— WRITTEN EXERCISE —
Update the entries from their start up to and including the line with "Streamer Flies (118, 81)" by replacing "Products" with "Items" and leaving everything else unchanged. Omit the pictures from your answer.
─── EXTRACTED MATERIAL
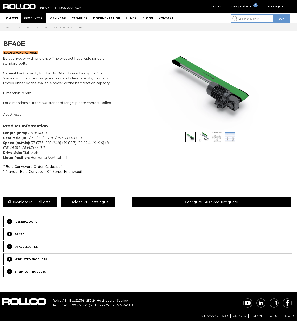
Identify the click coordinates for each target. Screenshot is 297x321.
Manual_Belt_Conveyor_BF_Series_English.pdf (44, 172)
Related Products (27, 259)
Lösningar (57, 18)
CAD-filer (79, 18)
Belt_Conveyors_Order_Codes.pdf (34, 167)
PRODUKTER (26, 27)
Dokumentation (106, 18)
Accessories (22, 246)
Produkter (33, 18)
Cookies (239, 316)
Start (9, 27)
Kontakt (166, 18)
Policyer (258, 316)
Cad (16, 234)
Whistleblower (282, 316)
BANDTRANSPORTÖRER (56, 27)
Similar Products (26, 271)
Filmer (131, 18)
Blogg (147, 18)
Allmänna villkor (214, 316)
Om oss (12, 18)
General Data (22, 221)
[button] (276, 6)
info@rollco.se (93, 305)
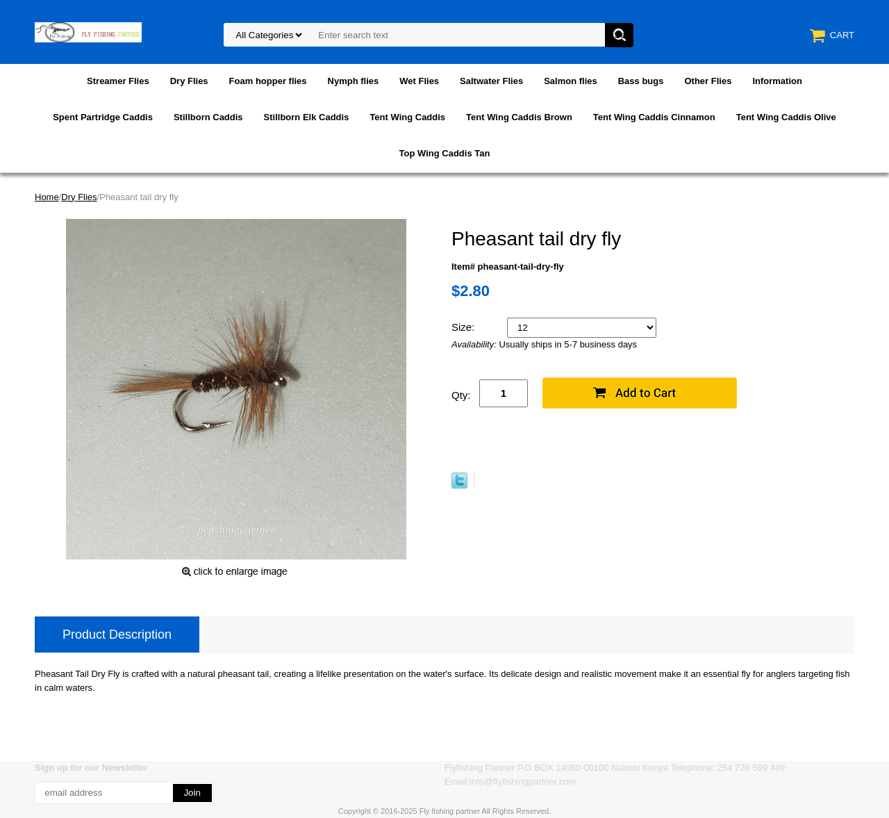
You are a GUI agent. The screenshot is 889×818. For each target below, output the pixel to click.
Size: (464, 327)
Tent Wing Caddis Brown (519, 117)
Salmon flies (570, 81)
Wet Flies (419, 81)
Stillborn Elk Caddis (306, 117)
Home (47, 197)
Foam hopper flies (268, 81)
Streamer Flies (118, 81)
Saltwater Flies (491, 81)
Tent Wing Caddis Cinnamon (654, 117)
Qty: (461, 395)
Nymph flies (353, 81)
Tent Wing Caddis (407, 117)
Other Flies (707, 81)
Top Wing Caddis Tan (444, 153)
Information (777, 81)
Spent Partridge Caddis (103, 117)
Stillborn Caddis (208, 117)
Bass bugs (641, 81)
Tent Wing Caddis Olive (786, 117)
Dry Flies (189, 81)
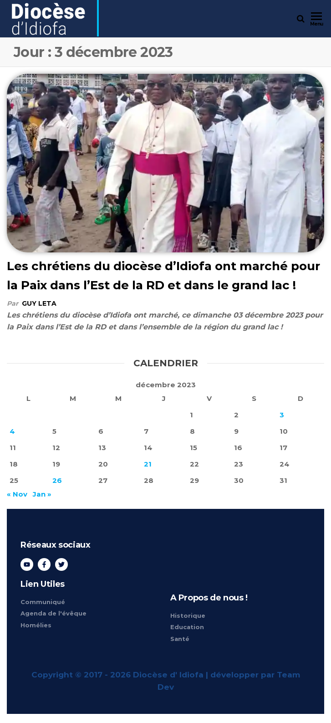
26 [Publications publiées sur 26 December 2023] (57, 480)
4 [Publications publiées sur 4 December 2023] (12, 431)
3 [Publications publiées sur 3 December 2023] (282, 414)
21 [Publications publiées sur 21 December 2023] (148, 464)
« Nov (17, 494)
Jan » (42, 494)
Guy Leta (39, 303)
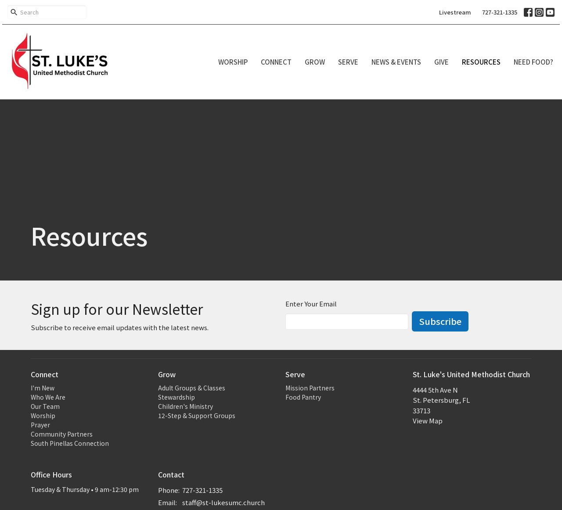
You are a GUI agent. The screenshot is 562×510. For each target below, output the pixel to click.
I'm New (42, 387)
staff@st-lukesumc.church (223, 502)
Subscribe (440, 321)
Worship (233, 61)
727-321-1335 (499, 12)
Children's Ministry (185, 406)
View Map (428, 420)
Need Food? (533, 61)
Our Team (45, 406)
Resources (481, 61)
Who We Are (48, 397)
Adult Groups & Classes (191, 387)
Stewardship (176, 397)
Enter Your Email (311, 303)
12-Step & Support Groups (196, 415)
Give (441, 61)
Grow (315, 61)
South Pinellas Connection (70, 443)
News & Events (396, 61)
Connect (276, 61)
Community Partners (62, 434)
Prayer (40, 424)
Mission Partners (310, 387)
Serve (348, 61)
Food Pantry (303, 397)
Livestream (455, 12)
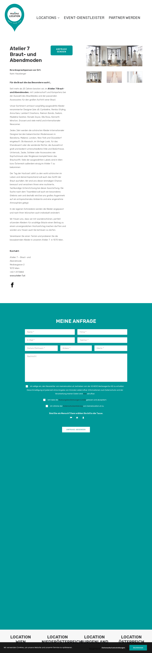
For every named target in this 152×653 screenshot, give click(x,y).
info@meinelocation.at (28, 575)
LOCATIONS (47, 18)
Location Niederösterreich (57, 479)
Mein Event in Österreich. (131, 513)
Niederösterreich (57, 467)
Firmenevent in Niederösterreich (57, 490)
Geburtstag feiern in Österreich (131, 507)
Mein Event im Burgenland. (94, 513)
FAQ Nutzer (48, 570)
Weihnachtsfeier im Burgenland (94, 497)
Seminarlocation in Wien (20, 490)
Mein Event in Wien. (20, 510)
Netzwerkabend (75, 566)
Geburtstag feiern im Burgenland (94, 507)
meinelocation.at (25, 571)
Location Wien (21, 479)
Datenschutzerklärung (73, 406)
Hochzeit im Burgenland (94, 504)
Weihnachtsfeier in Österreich (131, 497)
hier (85, 394)
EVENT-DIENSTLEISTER (84, 18)
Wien (20, 467)
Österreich (131, 467)
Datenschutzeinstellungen (114, 647)
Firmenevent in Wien (20, 486)
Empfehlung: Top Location (21, 473)
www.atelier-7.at (17, 275)
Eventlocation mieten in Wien (21, 483)
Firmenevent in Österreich (131, 490)
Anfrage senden (62, 50)
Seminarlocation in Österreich (131, 494)
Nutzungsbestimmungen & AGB (72, 400)
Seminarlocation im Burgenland (94, 494)
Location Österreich (131, 479)
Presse (71, 574)
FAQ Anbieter (49, 574)
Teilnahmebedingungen (61, 647)
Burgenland (94, 467)
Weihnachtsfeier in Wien (20, 494)
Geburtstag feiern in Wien (20, 504)
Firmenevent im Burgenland (94, 490)
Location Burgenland (94, 479)
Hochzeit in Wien (21, 500)
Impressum (94, 647)
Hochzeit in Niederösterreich (57, 511)
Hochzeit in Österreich (131, 504)
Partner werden (124, 18)
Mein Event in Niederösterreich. (57, 524)
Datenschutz (80, 647)
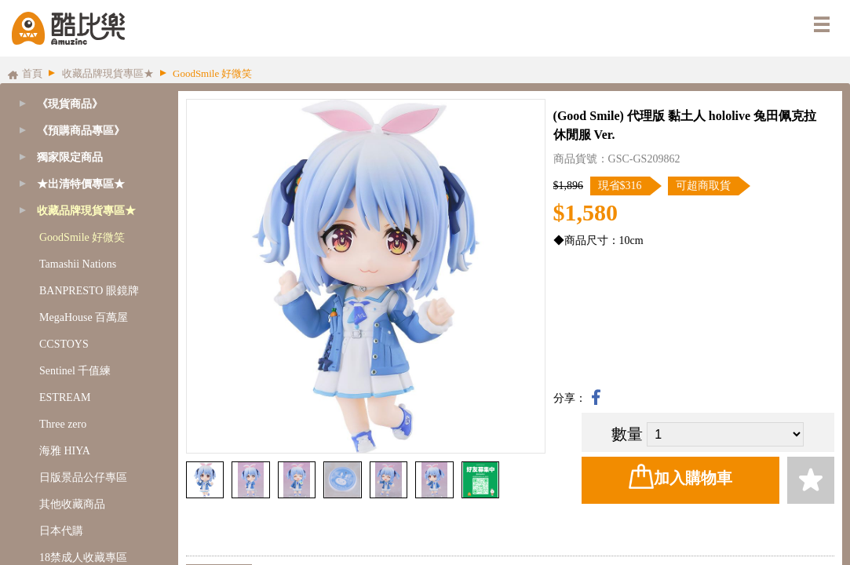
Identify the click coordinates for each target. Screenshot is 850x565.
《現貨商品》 (70, 104)
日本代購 (61, 531)
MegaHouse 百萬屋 (83, 317)
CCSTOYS (64, 344)
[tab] (85, 131)
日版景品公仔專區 (83, 477)
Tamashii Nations (77, 264)
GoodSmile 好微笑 (82, 237)
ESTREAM (64, 397)
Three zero (62, 424)
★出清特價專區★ (81, 184)
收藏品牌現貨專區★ (86, 211)
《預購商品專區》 (81, 131)
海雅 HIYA (64, 451)
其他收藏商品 (72, 504)
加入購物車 (680, 476)
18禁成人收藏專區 (83, 557)
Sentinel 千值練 (75, 371)
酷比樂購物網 (68, 28)
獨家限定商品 (70, 157)
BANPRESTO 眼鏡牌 (89, 291)
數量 (627, 434)
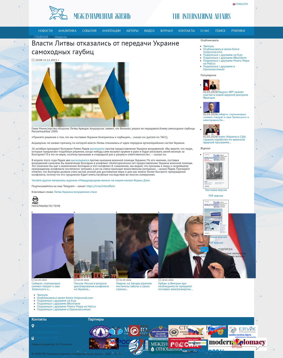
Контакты (39, 319)
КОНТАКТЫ (186, 31)
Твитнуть (208, 46)
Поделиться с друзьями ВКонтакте (224, 57)
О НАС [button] (205, 31)
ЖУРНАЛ (166, 31)
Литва (58, 192)
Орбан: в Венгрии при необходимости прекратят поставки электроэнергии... (175, 286)
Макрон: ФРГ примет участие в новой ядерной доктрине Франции (225, 94)
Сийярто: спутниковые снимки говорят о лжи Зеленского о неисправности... (226, 117)
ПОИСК (220, 31)
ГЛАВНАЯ (41, 37)
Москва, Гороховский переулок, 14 (57, 325)
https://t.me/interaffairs (100, 186)
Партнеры (96, 319)
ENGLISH (240, 4)
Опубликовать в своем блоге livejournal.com (221, 50)
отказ (93, 192)
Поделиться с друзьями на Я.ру (222, 55)
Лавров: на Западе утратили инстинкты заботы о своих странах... (134, 286)
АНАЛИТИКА (67, 31)
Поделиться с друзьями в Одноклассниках (219, 67)
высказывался (80, 160)
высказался (97, 148)
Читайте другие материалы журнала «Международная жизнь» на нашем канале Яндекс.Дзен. (91, 180)
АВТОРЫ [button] (132, 31)
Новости (61, 37)
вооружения (81, 192)
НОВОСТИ (45, 31)
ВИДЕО (149, 31)
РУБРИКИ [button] (238, 31)
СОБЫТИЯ (89, 31)
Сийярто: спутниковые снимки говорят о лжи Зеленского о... (46, 286)
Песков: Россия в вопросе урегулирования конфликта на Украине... (91, 286)
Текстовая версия (216, 190)
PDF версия (216, 195)
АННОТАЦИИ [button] (111, 31)
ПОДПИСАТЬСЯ (212, 261)
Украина (67, 192)
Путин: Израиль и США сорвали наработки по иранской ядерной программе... (224, 139)
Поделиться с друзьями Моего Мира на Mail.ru (226, 62)
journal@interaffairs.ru (46, 332)
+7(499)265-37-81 (45, 338)
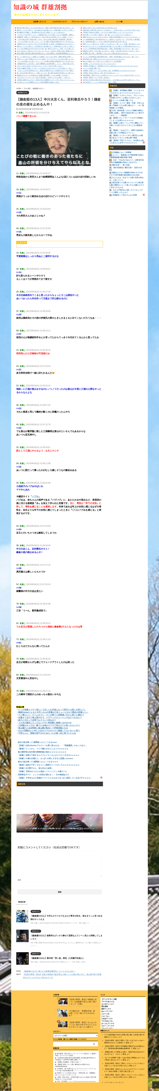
──────
— FINAL ANSWER —
Identify the click coordinates for each target. Screenshot is 297x321.
Manual_Belt_Conveyor_BF_Series_English.pdf (44, 172)
Related Items (27, 259)
Lösningar (57, 18)
CAD-filer (79, 18)
Belt_Conveyors_Order_Codes.pdf (34, 167)
PRODUKTER (26, 27)
Dokumentation (106, 18)
Accessories (22, 246)
Produkter (33, 18)
Cookies (239, 316)
Start (9, 27)
Kontakt (166, 18)
Policyer (258, 316)
Cad (16, 234)
Whistleblower (282, 316)
BANDTRANSPORTÖRER (56, 27)
Similar Items (26, 271)
Filmer (131, 18)
Blogg (147, 18)
Allmänna villkor (214, 316)
Om oss (12, 18)
General Data (22, 221)
[button] (276, 6)
info@rollco.se (93, 305)
You are a GUI agent. The screenshot is 889×818. For each target below, output the pixel to click.
Size: (464, 327)
Tent Wing Caddis Brown (519, 117)
Salmon flies (570, 81)
Wet Flies (419, 81)
Stillborn Elk Caddis (306, 117)
Home (47, 197)
Foam hopper flies (268, 81)
Streamer Flies (118, 81)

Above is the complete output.